Screenshot grounding data
────────

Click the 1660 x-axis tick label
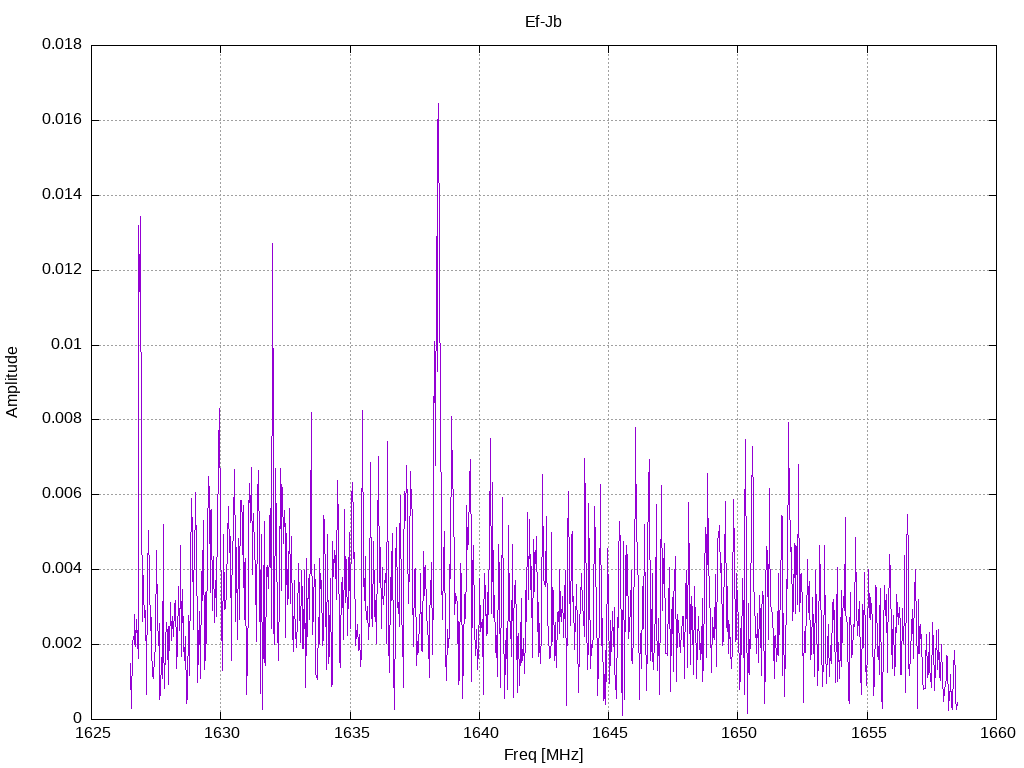[997, 733]
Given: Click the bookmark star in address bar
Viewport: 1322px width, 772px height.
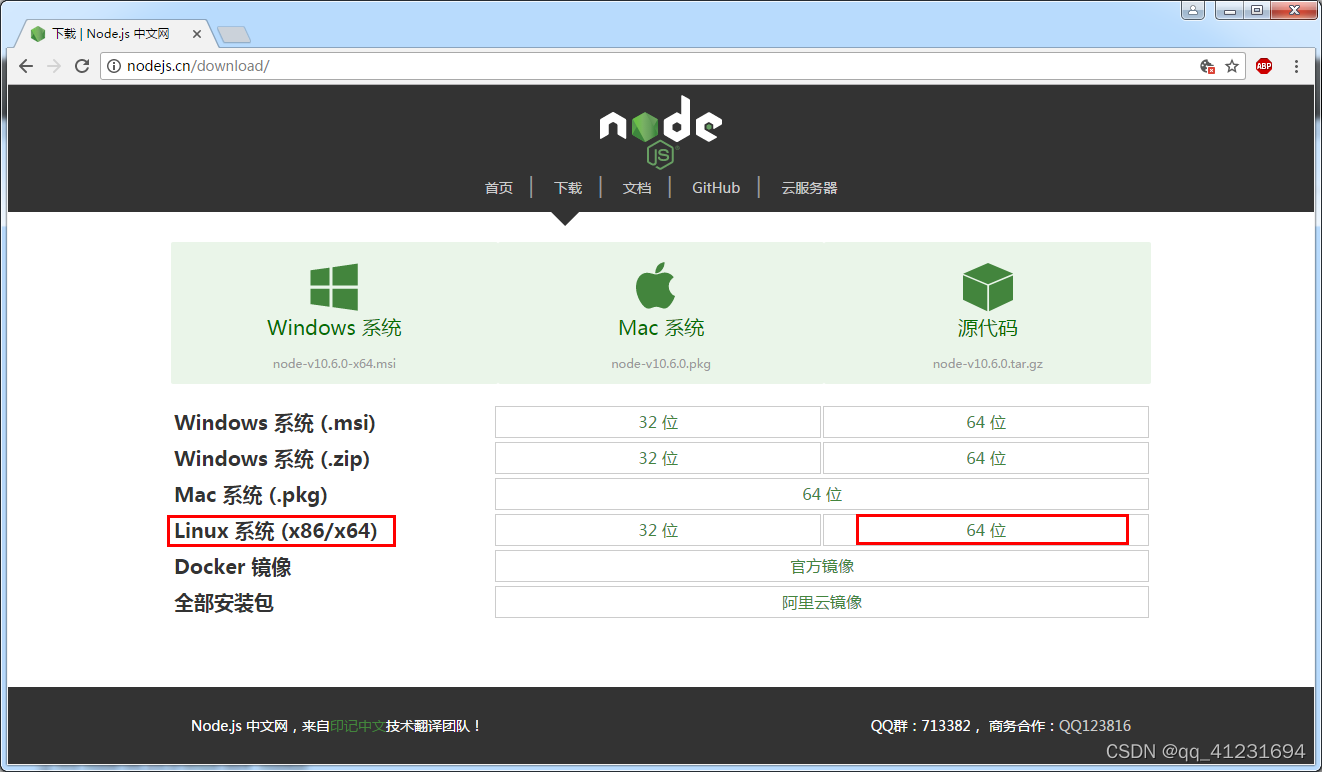Looking at the screenshot, I should pos(1232,66).
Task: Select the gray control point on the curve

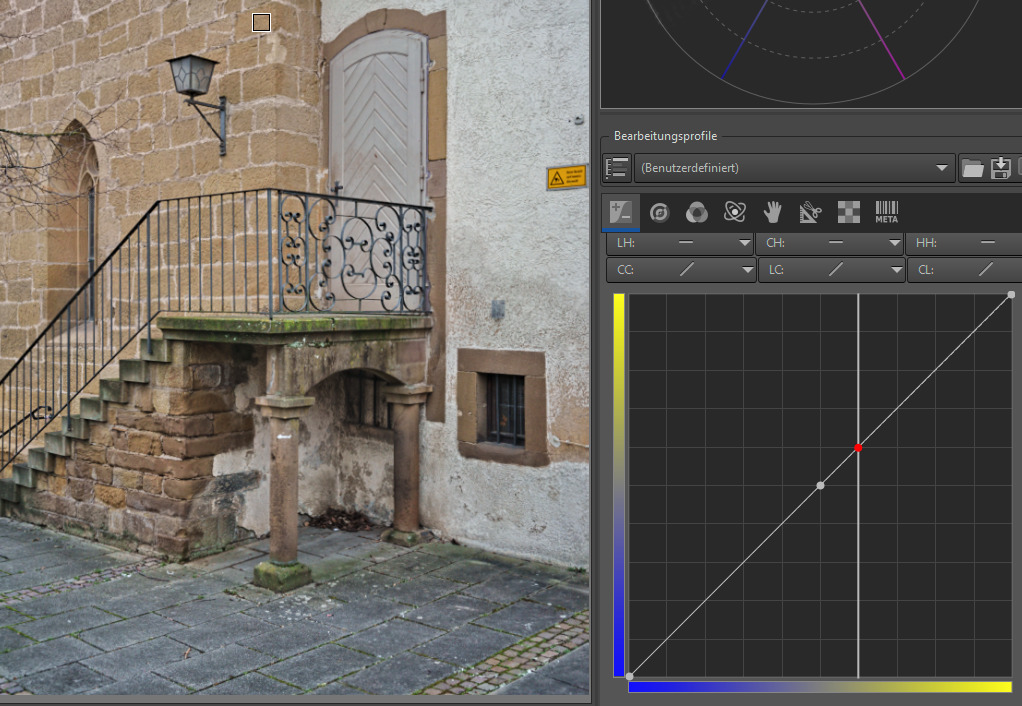Action: [x=820, y=486]
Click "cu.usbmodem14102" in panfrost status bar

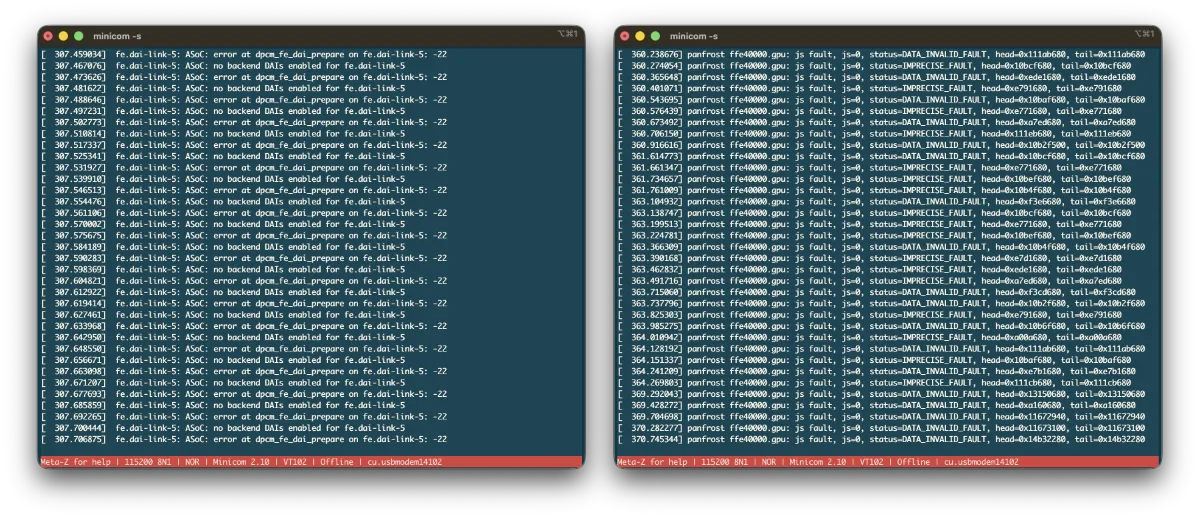point(981,462)
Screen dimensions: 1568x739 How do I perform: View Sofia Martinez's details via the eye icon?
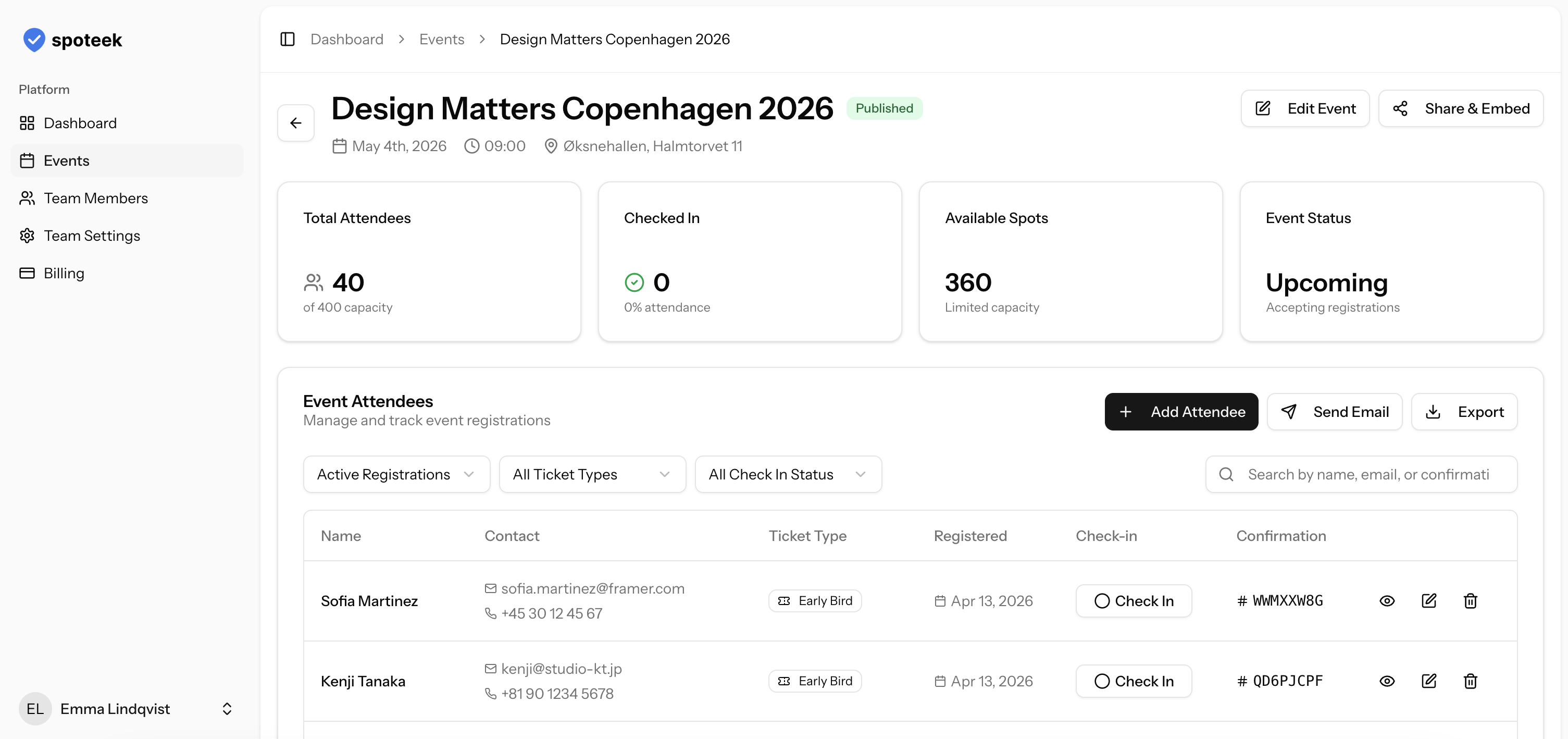(1387, 601)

────────

YOUR OBJECTIVE:
Every record is to be reproduced exactly, with no pictures included.

TASK SOLUTION:
Click the 1660 x-axis tick label
[997, 733]
Given: Click the bookmark star in address bar
Viewport: 1322px width, 772px height.
Looking at the screenshot, I should pos(1232,66).
Task: Select the gray control point on the curve

Action: [x=820, y=486]
Click "cu.usbmodem14102" in panfrost status bar

point(981,462)
Screen dimensions: 1568x739 How do I perform: View Sofia Martinez's details via the eye icon?
(1387, 601)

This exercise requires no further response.